This is a philosophical difference between their school and mine. They believe that the legitimacy of causal inference lies in replicating a randomized experiment as closely as possible, on the assumption that this is the only route to the scientific truth. I believe that there may be other routes, which derive their legitimacy from a combination of data and established (or assumed) scientific knowledge. To that end, there may be methods more powerful than a randomized experiment, based on rung-three assumptions, and I do not hesitate to use them.
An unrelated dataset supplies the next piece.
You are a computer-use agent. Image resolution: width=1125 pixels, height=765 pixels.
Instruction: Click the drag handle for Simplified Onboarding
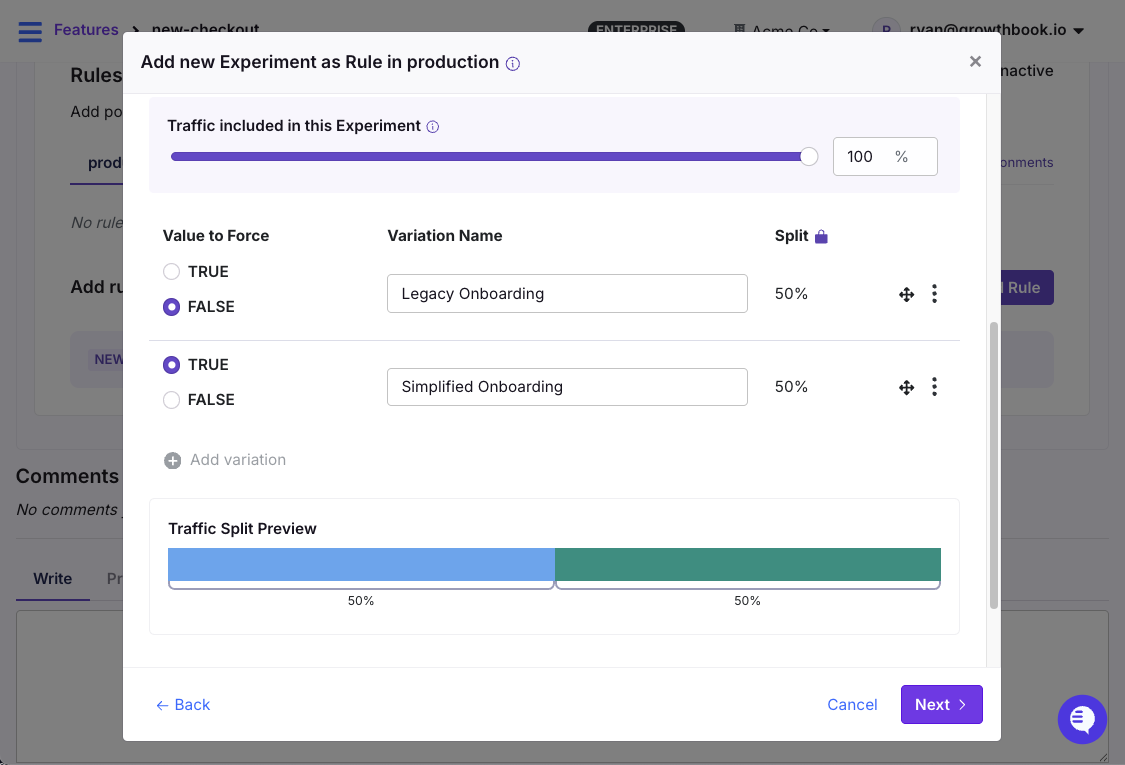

Where they gave researchers a red light, I gave them a green light, which was the Mediation Formula: if you feel comfortable with these assumptions, here is what you can do! Unfortunately, Robins and Greenland's red light kept the field of mediation at a standstill for nine full years.
Many people find formulas daunting, seeing them as a way of concealing rather than revealing information. But to a mathematician, or to a person who is adequately trained in the mathematical way of thinking, exactly the reverse is true. A formula reveals everything: it leaves nothing to doubt or ambiguity. When reading a scientific article, I often catch myself jumping from formula to formula, skipping the words altogether. To me, a formula is a baked idea. Words are ideas in the oven.
A formula serves two purposes, one practical and one social. From the practical point of view, students or colleagues can read it as they would a recipe. The recipe may be simple or complex, but at the end of the day it promises that if you follow the steps, you will know the natural direct and indirect effects-provided, of course, your causal model accurately reflects the real world.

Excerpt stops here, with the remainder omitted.